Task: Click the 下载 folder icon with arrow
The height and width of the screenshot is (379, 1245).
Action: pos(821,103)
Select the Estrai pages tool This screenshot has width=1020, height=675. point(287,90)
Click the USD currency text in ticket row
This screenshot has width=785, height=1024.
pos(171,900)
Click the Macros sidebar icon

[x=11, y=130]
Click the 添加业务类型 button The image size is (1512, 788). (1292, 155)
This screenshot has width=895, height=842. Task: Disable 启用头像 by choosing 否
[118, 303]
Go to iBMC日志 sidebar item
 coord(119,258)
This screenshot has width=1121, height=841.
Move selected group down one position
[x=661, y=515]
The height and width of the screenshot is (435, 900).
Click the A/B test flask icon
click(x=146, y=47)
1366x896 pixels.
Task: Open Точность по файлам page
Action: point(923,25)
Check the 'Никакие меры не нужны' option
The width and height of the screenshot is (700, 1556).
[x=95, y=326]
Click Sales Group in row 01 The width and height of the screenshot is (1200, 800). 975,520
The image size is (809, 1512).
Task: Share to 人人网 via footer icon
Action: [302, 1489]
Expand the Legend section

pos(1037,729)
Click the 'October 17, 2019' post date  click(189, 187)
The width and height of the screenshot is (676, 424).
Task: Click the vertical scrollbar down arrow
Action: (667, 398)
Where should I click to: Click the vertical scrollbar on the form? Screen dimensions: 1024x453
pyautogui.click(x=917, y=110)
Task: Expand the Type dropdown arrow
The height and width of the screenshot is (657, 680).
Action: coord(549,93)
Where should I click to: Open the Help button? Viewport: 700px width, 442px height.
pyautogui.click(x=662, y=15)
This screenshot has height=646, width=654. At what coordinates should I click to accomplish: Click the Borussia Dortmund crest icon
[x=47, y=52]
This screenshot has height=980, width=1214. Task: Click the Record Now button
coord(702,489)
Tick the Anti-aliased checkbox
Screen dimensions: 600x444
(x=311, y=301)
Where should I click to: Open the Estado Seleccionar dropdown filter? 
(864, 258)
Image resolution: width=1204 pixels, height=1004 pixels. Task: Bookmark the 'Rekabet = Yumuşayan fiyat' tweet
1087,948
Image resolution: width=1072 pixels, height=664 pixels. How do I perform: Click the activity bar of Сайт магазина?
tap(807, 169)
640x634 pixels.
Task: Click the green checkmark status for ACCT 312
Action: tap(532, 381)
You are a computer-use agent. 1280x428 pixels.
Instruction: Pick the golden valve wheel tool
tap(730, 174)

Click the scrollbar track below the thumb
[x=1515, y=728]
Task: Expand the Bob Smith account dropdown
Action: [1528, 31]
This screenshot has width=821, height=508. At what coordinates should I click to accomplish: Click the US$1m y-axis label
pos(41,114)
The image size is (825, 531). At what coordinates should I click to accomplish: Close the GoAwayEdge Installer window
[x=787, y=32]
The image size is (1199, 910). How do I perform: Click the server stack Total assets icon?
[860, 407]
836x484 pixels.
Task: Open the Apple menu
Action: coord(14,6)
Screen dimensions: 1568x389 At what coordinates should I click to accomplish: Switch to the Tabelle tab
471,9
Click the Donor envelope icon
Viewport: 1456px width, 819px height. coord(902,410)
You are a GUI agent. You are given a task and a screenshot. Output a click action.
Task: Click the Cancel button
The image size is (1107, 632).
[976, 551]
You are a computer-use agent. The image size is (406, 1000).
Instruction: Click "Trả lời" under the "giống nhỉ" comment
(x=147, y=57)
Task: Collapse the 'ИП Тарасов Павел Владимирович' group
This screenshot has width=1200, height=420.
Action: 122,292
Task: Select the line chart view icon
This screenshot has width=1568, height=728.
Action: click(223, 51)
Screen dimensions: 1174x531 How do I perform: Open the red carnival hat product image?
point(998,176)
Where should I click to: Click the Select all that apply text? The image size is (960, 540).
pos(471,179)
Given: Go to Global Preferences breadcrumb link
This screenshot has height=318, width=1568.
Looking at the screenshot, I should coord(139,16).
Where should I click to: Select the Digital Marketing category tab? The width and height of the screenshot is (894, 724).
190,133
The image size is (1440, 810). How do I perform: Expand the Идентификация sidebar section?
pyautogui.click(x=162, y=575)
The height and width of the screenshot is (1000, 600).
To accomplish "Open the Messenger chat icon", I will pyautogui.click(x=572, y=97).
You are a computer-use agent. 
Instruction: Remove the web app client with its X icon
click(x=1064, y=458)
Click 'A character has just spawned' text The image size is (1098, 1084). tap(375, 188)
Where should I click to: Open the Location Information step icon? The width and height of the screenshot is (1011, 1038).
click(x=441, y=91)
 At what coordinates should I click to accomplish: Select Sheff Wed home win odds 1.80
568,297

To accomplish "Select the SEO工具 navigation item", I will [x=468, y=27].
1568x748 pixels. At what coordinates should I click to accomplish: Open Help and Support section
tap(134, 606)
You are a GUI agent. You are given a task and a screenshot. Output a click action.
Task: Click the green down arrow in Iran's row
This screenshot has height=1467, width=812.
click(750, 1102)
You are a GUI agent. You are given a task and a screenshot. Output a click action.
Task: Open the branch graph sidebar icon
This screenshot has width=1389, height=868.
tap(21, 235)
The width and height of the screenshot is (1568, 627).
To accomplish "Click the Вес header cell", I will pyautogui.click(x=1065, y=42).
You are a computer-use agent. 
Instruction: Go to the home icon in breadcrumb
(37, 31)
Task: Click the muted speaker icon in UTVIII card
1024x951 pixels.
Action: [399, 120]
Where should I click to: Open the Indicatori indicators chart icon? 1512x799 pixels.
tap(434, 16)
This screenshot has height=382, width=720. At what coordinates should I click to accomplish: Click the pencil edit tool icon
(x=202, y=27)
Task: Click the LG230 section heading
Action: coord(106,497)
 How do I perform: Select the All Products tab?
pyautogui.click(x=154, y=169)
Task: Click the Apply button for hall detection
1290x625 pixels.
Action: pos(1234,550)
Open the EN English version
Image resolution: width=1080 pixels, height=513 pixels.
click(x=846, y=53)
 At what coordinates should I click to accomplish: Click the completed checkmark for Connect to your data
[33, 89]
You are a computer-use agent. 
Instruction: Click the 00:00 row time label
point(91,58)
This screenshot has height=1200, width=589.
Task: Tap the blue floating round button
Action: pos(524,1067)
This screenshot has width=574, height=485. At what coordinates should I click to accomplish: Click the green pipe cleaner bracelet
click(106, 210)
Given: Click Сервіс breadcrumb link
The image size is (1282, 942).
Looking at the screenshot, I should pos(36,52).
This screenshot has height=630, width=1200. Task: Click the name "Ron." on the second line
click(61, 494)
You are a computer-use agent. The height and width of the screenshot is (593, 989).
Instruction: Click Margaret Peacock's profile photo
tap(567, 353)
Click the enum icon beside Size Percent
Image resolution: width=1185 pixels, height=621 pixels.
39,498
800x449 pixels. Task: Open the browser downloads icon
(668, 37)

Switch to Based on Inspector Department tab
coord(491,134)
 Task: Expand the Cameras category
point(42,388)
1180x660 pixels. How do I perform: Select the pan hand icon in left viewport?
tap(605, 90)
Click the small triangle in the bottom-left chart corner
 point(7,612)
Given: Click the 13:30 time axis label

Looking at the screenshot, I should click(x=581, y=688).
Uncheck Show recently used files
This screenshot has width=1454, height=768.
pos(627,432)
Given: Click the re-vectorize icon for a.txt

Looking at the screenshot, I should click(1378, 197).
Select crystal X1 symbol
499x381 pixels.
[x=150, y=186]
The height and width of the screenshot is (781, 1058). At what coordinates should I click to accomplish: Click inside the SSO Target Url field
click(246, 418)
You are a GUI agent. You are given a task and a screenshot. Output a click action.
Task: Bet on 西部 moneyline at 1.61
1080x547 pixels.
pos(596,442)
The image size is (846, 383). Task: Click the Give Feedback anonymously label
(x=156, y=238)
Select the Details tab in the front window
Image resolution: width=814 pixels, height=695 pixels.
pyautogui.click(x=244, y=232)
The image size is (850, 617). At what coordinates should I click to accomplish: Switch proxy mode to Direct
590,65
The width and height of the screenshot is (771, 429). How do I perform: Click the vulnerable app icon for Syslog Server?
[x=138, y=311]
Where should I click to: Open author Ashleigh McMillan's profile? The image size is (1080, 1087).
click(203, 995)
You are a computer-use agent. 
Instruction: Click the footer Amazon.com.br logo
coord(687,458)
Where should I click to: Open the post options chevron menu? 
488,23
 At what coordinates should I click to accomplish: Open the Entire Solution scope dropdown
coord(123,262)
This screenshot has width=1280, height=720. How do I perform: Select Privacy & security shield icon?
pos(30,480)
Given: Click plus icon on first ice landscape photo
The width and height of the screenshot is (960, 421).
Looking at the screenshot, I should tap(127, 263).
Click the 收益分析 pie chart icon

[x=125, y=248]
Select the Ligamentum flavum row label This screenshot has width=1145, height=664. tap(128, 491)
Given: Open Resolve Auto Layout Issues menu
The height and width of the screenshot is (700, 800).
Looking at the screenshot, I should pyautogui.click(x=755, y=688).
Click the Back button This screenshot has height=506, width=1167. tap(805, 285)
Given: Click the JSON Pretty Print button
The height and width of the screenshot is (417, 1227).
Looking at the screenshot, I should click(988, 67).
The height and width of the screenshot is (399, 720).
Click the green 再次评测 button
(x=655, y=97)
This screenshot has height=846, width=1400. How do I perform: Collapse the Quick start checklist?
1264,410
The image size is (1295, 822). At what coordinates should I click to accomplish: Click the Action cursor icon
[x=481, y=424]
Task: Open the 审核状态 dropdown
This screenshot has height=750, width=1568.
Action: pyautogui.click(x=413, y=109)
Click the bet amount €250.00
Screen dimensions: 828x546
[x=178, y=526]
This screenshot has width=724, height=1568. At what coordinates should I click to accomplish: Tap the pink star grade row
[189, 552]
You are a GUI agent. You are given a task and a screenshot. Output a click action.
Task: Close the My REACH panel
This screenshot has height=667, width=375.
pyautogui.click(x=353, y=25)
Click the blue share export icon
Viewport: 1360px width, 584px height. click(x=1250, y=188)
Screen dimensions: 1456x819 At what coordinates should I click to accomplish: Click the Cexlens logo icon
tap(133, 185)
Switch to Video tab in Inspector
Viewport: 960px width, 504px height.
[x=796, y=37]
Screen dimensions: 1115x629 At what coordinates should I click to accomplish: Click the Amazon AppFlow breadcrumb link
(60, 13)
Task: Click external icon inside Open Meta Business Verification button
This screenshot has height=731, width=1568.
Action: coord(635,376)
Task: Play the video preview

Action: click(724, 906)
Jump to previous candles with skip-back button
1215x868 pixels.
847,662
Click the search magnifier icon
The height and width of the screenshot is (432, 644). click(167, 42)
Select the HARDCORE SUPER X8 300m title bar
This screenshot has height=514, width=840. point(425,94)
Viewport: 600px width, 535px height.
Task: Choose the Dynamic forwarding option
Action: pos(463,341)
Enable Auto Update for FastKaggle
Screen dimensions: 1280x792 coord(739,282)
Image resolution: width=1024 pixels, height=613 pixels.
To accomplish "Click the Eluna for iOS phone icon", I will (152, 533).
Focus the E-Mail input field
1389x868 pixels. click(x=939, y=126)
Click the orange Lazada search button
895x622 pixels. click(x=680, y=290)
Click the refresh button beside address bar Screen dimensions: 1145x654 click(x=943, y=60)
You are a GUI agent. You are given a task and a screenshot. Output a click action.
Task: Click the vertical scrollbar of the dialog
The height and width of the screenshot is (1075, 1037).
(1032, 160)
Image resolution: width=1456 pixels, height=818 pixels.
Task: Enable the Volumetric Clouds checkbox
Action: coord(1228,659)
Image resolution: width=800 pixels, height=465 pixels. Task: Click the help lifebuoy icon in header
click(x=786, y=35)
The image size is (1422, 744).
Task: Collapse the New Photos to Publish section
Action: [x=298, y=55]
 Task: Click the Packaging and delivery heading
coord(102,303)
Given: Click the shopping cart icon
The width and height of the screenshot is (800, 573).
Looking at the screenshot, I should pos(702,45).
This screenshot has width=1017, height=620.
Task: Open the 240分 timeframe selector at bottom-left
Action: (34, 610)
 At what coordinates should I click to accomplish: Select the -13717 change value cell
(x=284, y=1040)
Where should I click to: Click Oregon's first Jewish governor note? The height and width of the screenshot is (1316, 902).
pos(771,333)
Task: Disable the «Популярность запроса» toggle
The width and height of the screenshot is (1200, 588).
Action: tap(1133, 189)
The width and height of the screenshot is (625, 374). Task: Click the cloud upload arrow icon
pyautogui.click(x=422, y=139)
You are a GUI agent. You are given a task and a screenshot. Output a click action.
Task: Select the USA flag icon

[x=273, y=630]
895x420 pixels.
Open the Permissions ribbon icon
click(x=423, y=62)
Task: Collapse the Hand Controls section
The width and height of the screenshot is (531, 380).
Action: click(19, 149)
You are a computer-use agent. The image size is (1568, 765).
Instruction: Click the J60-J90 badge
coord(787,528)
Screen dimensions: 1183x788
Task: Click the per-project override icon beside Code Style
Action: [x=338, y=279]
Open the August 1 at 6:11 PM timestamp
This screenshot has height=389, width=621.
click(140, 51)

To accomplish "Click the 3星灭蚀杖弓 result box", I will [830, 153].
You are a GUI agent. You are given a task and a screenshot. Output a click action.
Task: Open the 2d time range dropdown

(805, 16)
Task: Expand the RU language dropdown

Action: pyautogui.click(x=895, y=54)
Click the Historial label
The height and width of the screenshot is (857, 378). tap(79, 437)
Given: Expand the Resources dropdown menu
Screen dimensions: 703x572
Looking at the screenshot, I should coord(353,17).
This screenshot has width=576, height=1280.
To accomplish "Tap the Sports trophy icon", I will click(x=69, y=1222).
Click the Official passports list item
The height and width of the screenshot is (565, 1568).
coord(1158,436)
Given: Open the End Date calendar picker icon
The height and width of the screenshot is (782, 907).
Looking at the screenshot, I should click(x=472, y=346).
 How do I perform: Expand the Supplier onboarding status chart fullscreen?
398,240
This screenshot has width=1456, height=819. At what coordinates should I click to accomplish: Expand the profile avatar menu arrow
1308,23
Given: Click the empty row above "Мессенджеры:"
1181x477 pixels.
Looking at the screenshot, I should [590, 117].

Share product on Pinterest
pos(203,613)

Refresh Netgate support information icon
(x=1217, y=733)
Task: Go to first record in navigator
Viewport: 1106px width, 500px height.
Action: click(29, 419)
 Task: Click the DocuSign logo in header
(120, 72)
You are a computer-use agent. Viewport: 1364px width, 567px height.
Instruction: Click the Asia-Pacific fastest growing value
----
_EXERCISE BRIEF:_
In the records, which lines mention the word "will"? Copy those lines.

_EXERCISE OUTPUT:_
To accomplish "Open the Messenger chat icon", I will pyautogui.click(x=572, y=97).
To accomplish "Select the SEO工具 navigation item", I will [x=468, y=27].
To accomplish "Click the Вес header cell", I will pyautogui.click(x=1065, y=42).
To accomplish "Click the Eluna for iOS phone icon", I will (152, 533).
To accomplish "Click the 3星灭蚀杖弓 result box", I will [830, 153].
To accomplish "Tap the Sports trophy icon", I will click(x=69, y=1222).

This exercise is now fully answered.